Research just published in Animal Conservation by PhD student Anne Besson examined the effects of cool temperature on juvenile tuatara sourced from Stephens Island, the southern-most natural population.  Sub-fossil remains tell us that tuatara were once present in Otago and Southland, but they have been extinct in this region for possibly hundreds of years.  Temperatures on Stephens Island are on average 3-4 degrees warmer than those at proposed translocation sites in Otago, and it is possible that tuatara originally living in the deep south had special adaptations to enable them to withstand the cold that are absent in animals from more northerly present-day populations.  To test whether Stephens Island tuatara are likely to be able to survive in the deep south, Besson compared tuatara behaviour at low temperatures with that of three lizard species found in the wild in Otago (common geckos, jewelled geckos and McCann’s skinks), hypothesizing that if tuatara have the same responses as these lizard species, then its likely they will be able to survive similar temperatures.

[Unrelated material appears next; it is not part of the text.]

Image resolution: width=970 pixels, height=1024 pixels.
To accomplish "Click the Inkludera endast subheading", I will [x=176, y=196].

Besson investigated feeding behaviour at 20, 12 and 5 degrees, measuring the time it took an animal to catch, handle and digest prey at the three different temperatures.  She found few differences between tuatara and the lizards.  For all species, feeding performance dropped off significantly at 5 degrees as animals became very sluggish at catching and handling their food, and neither skinks or tuatara could digest food at this temperature.  However, one important difference between tuatara and lizards was seen at 12 degrees.  At this temperature lizards were able to digest food, albiet more slowly than at warmer temperatures, but tuatara were not.  Besson also measured preferred body temperature and critical thermal minimum (i.e. the temperature at which animals can effectively no longer function) across the four species and again found little difference between tuatara and the lizard species.

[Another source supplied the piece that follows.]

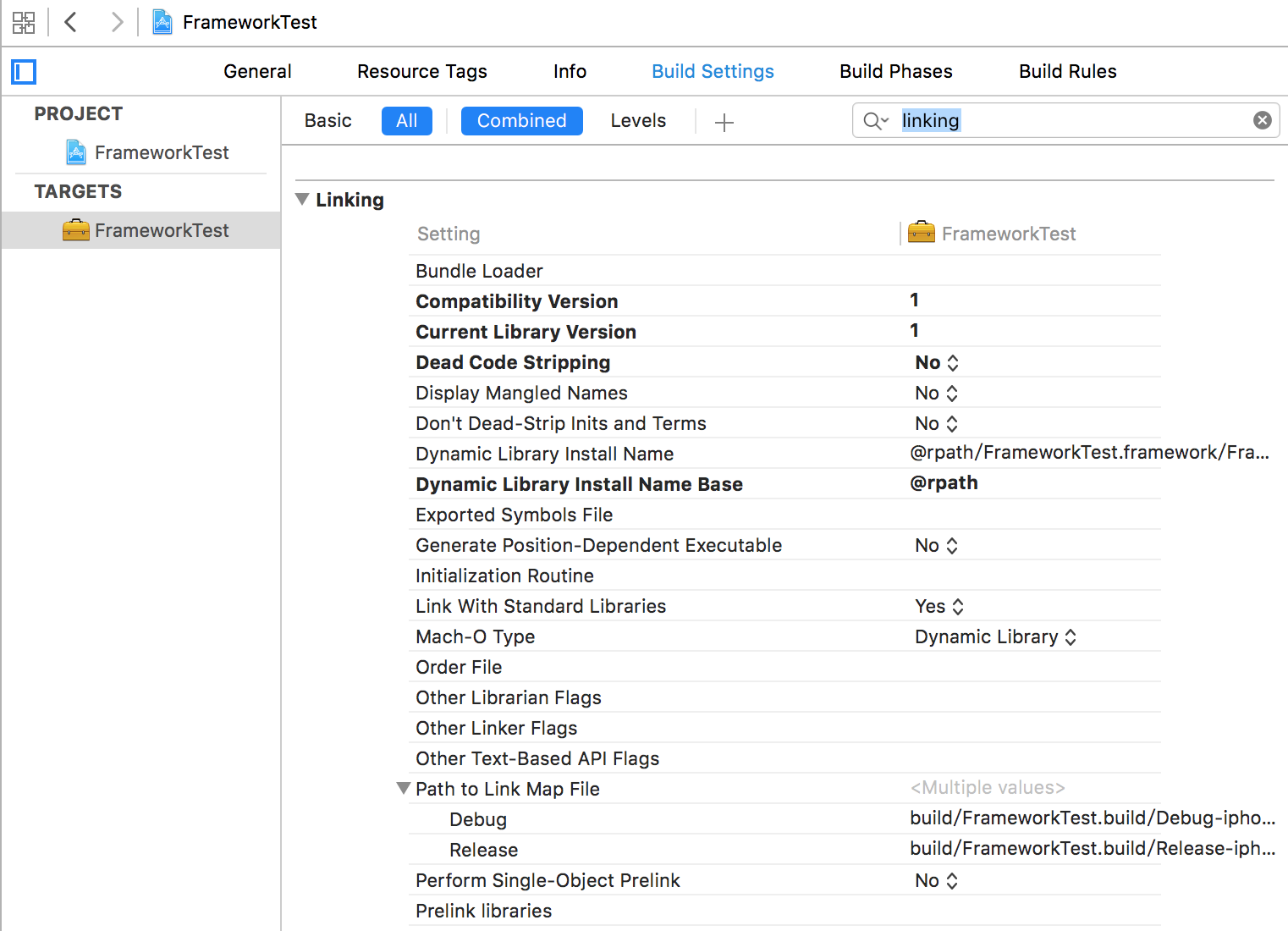This screenshot has height=931, width=1288.
Task: Click the plus icon to add build setting
Action: tap(724, 123)
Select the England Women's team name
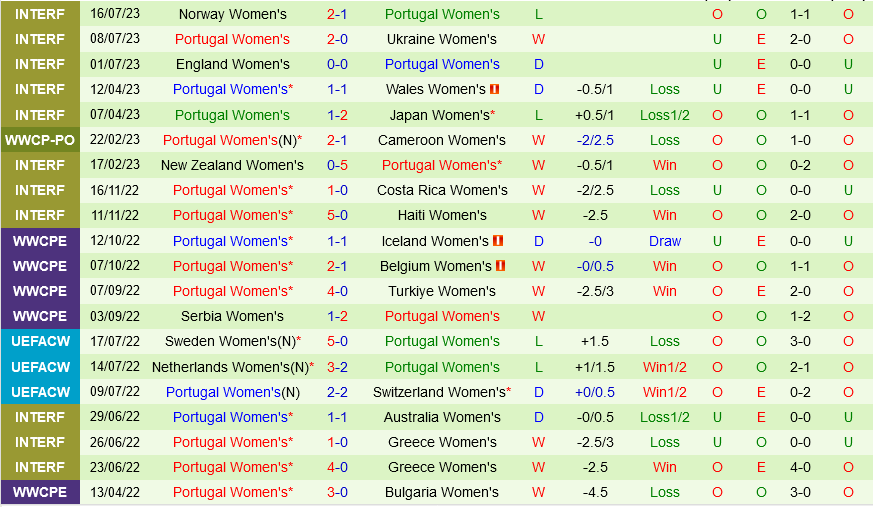This screenshot has height=507, width=873. pos(232,64)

Besson’s results suggest that Stephens Island tuatara would survive a move south, but their inability to digest food at temperatures of 12 degrees or lower has important implications for choosing translocation sites in Otago, given that ambient temperatures rarely rise above 12 degrees in winter in this region.  As tuatara do not hibernate and still feed throughout the winter, Besson and Cree recommend that proposed translocation sites for tuatara should provide plenty of opportunities for animals to bask in the sun in order to digest their food.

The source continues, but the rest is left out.